Se Brian May è sempre stato il portavoce dei Queen, perché dotato di maggiore diplomazia, anche nel difficile rapporto che la band ha con la stampa, lo stesso non si può dire di Roger Taylor. Quando è lui a parlare, sia che si tratti del giornalista di turno o di qualche fan, c’è da giurarci che la sua lingua sarà senza peli ed estremamente tagliente. Del resto Roger incarna alla perfezione la classica rockstar, bicchiere in una mano e dito medio nell’altra.


L’ultimo esempio in ordine di tempo, l’intervista apparsa in questi giorni sul nuovo numero di Planet Rock, magazine musicale inglese che approda in edicola celebrando con una doppia copertina proprio i Queen, dichiarati giustamente “band dell’anno”. Il motivo è ovvio: lo straordinario (e meritato) successo di Bohemian Rhapsody.

Il film ha fatto si che i Queen tornassero in vetta a qualsiasi classifica, non solo nel Regno Unito ma nel mondo intero. La band è presente tra gli album più venduti, nella categoria dei film più visti e in una quantità pressoché infinita di altre classifiche. Un successo planetario, senza se e senza ma, che ha riportato il gruppo là dove ha sempre meritato di stare: sulla vetta più alta.

E questo, inevitabilmente, ha dato fastidio a qualcuno.

Lo penso anche Roger Taylor che, commentando il successo del biopic con Rami Malek, ha dichiarato:

“Prima che il film uscisse c’era chi si aspettava un disastro. Siamo un vecchio paese divertente, vero? Il problema con noi è che siamo troppo fottutamente popolari e molti media odiano questa cosa. Molte recensioni sono state buone, altre invece hanno cercato di deridere il film e lo hanno raccontato con superficialità. Leggendole ho pensato: 'Non capisci, vero? Non ti sei commosso. E allora fottiti.”

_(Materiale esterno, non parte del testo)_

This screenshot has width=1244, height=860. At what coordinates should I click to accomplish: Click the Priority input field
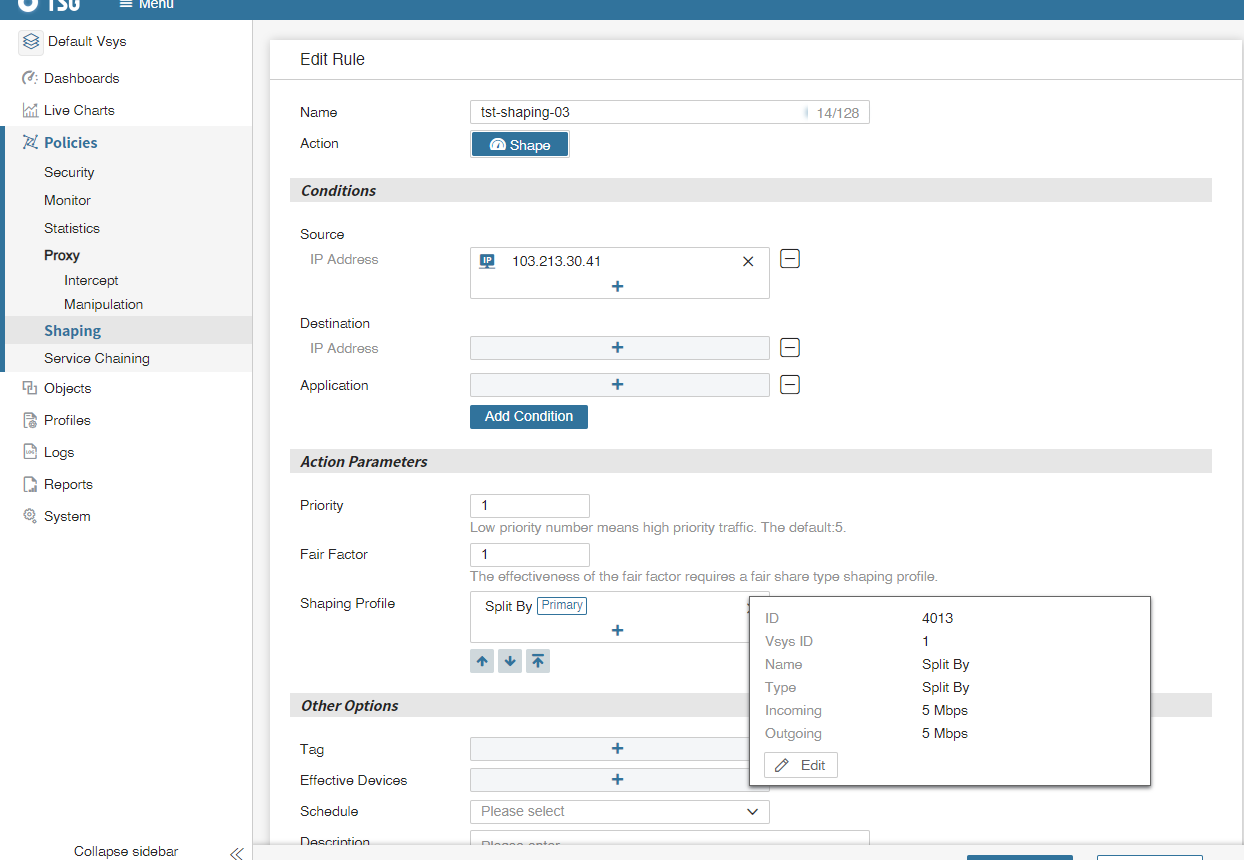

“Tuttavia devo dire che avere recensioni negative di solito significa che qualcosa avrà davvero successo. Penso che la gente sappia molto di più dei critici cinematografici e il passaparola sui social media è molto più potente della recensione di un ragazzo che probabilmente guarda 40 film a settimana e ha probabilmente perso l'essenza della gioia che sta nel guardare un film.”

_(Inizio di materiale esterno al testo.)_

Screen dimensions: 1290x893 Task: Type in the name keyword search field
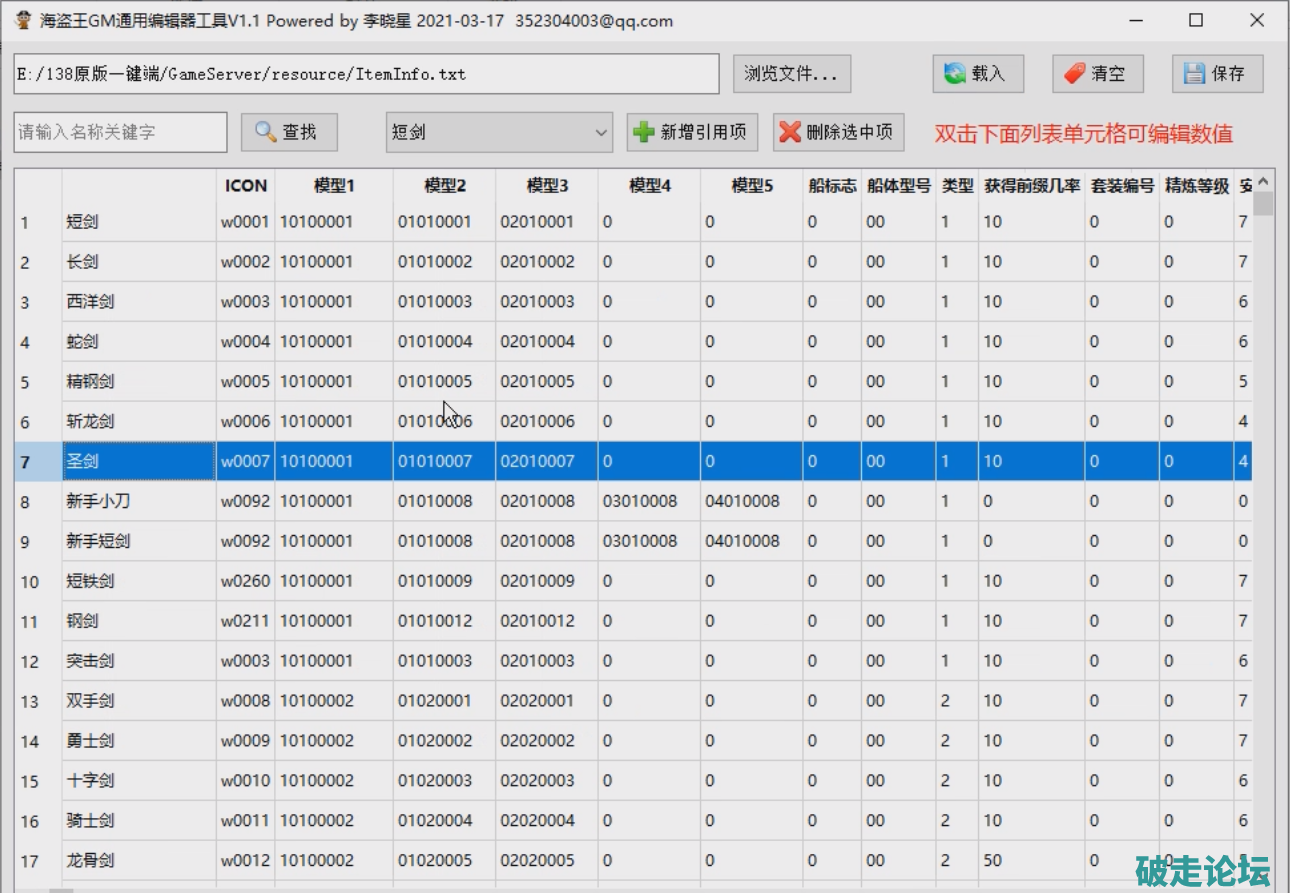120,132
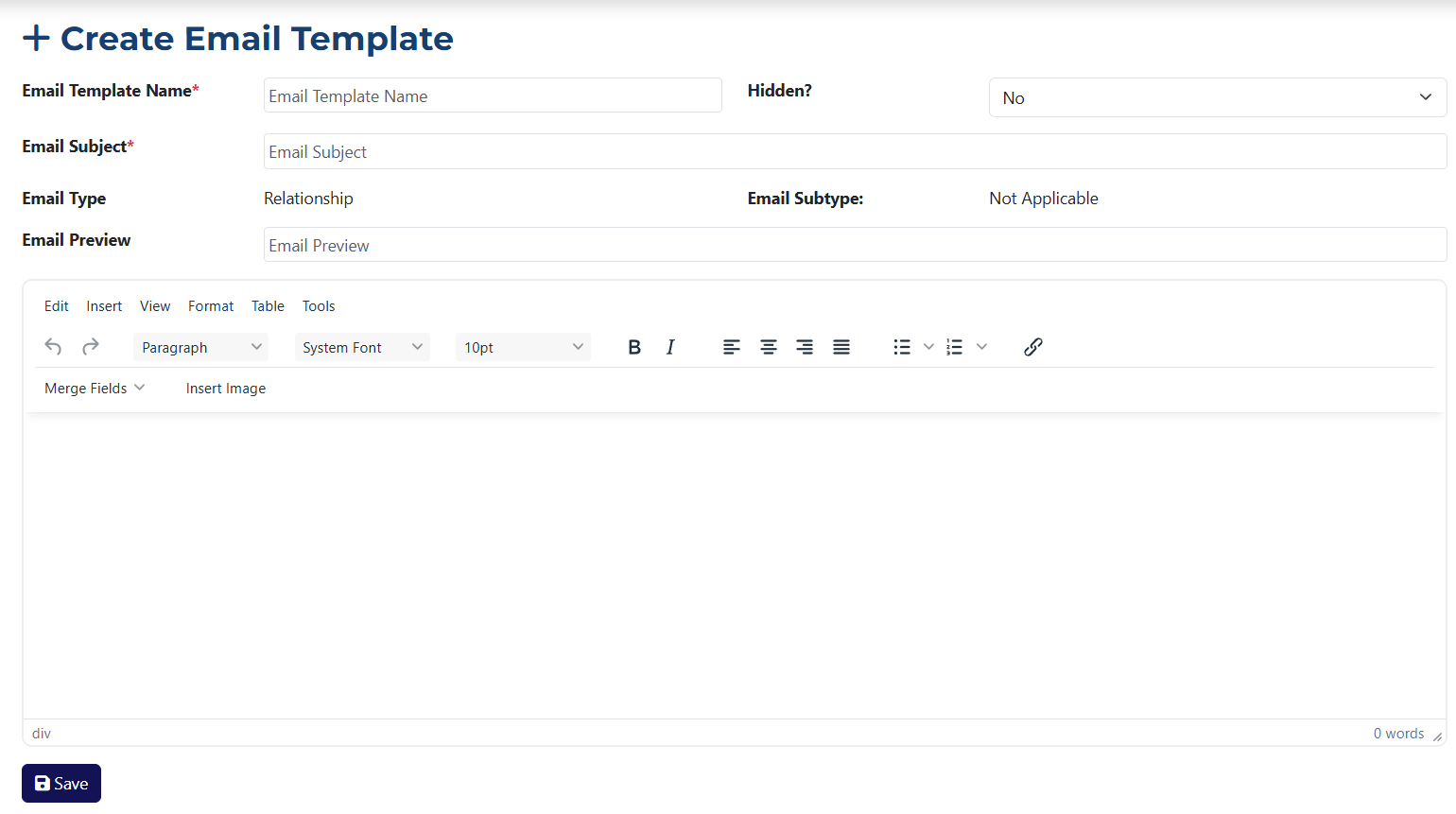
Task: Open the Format menu
Action: pyautogui.click(x=210, y=305)
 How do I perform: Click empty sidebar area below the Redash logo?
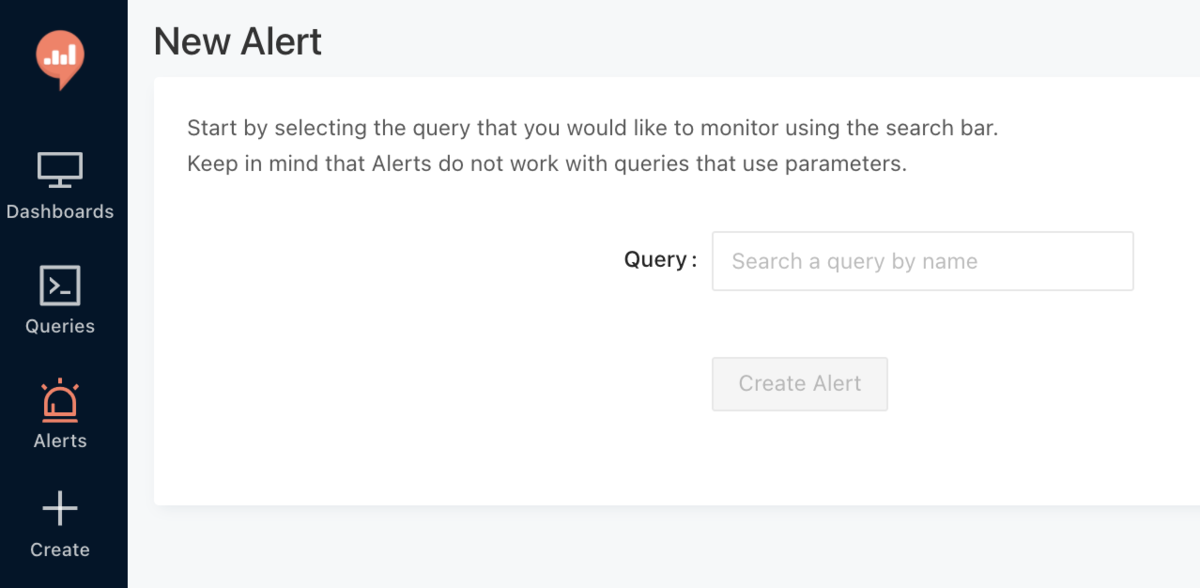(60, 118)
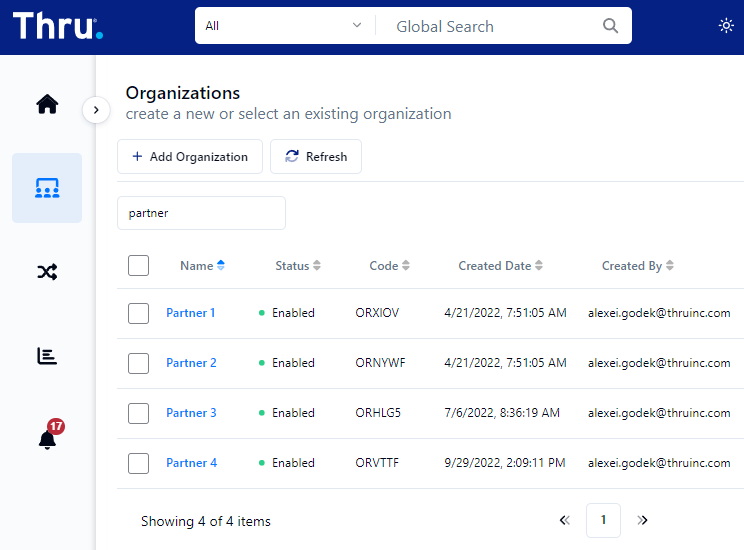This screenshot has height=550, width=744.
Task: Sort the table by the Status column
Action: [x=298, y=266]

A quanto pare, il clamore suscitato da Bohemian Rhapsody, oltre a rigenerare il successo dei Queen, ha anche riportato alla luce quell’astio che la band ha avuto fin dall’inizio con la stampa, specie quella inglese, anche se pure in altri paesi i conflitti non sono mancati.

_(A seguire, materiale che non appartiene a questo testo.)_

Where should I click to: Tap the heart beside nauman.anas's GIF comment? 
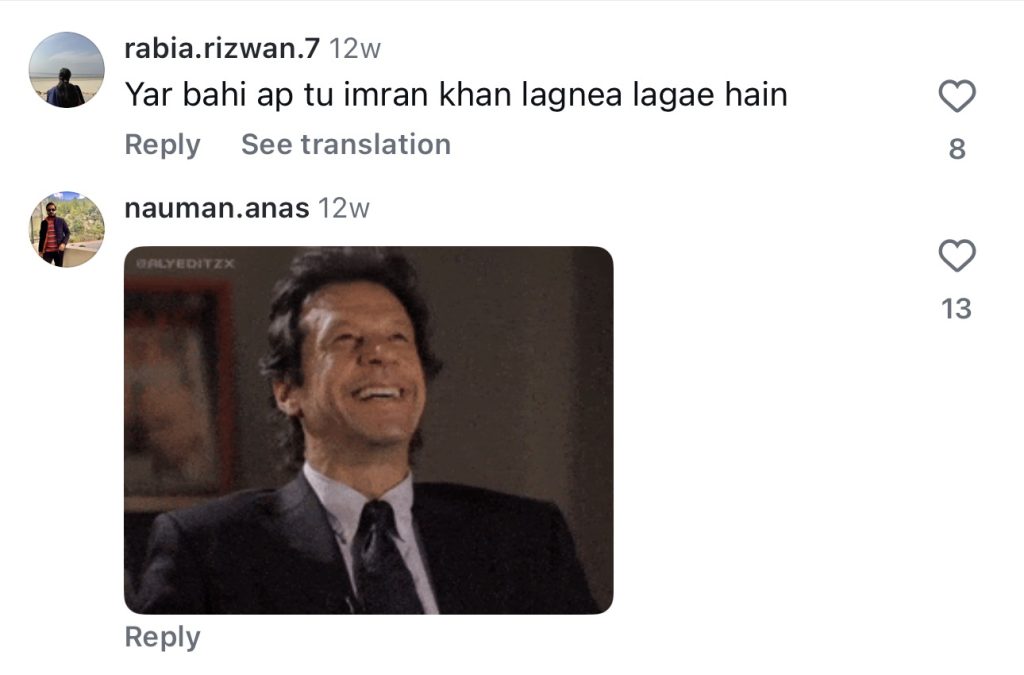957,255
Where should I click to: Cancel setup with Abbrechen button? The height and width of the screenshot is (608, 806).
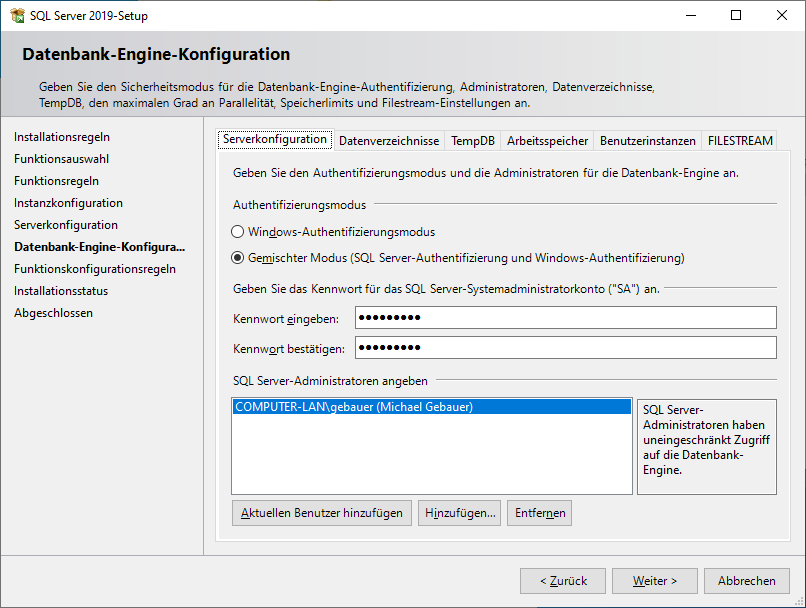pos(746,581)
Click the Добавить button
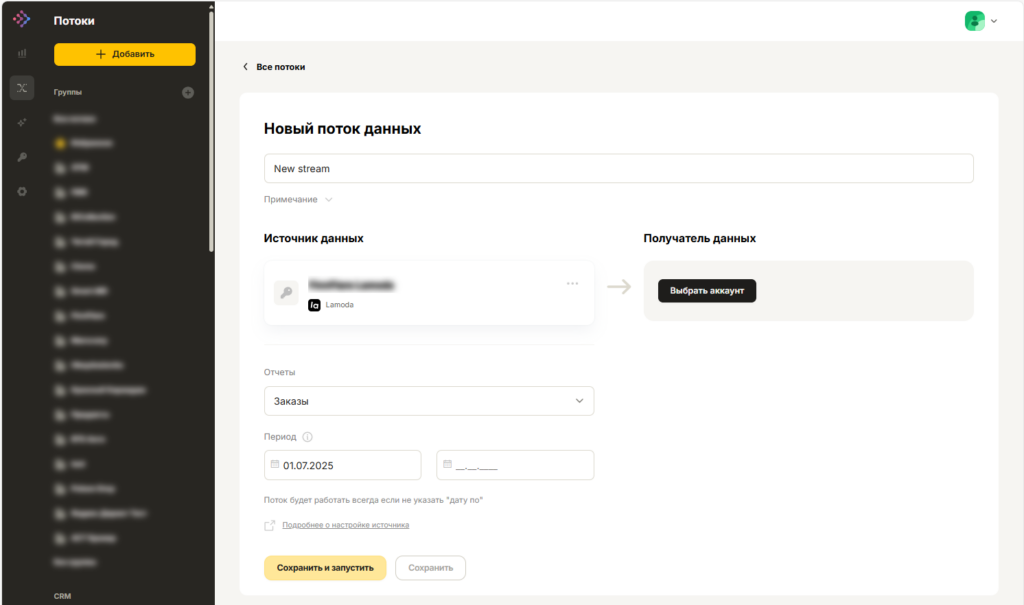This screenshot has height=605, width=1024. click(x=125, y=54)
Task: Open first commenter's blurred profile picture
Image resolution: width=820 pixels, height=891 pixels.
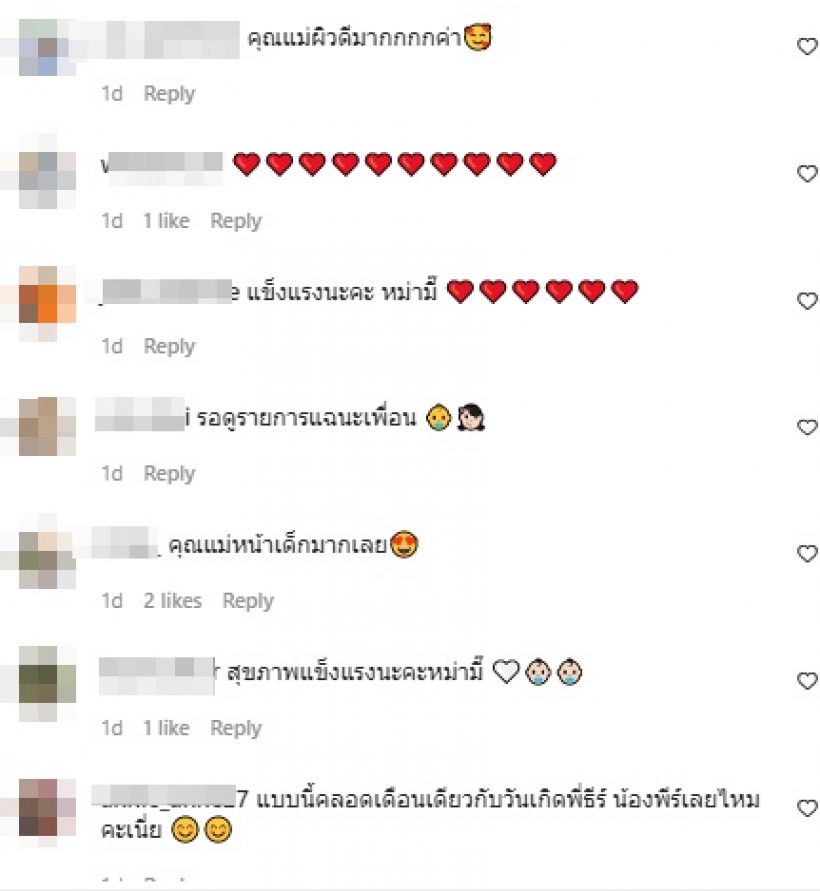Action: tap(39, 48)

Il fatto è che molto probabilmente chi scrive di musica non ha mai realmente capito chi siano i Queen e quale il valore della loro musica. Etichettati come cloni dei Led Zeppelin agli esordi, criticati per le scelte successive, bollati addirittura come fascisti. La stampa sui Queen ha detto di tutto, segno evidente che, in realtà, non hanno poi capito davvero molto di questi quattro artisti e del loro modo di fare musica e di rapportarsi con il pubblico.

Ed è probabilmente quest’ultimo aspetto che ciò che ha generato il dissidio tra la stampa e la band, se consideriamo che chi scrive di musica (o di cinema, letteratura, ecc) lo fa quasi sempre per indirizzare le scelte della gente. Accade anche su uno strumento moderno come i social network: tutto ciò che viene pubblicato ha lo scopo di indirizzare, guidare, formare consensi mirati.

Ma la forza dei Queen è sempre stata quella di avere una connessione diretta con il proprio pubblico, letteralmente con il cuore della gente e questo fa si che nessuna recensione negativa possa condizionare le scelte dei fans, soprattutto quando si tratta di critiche palesemente dettate dal pregiudizio.

Resta infine da applaudire lo stile di Roger. Il suo essere così schietto, al limite del turpiloquio, ci restituisce la classica figura della rockstar strafottente, legittimata a farlo non per quale stravaganza ben congeniata, ma per la straordinaria carriera musicale che si porta fieramente sulle spalle.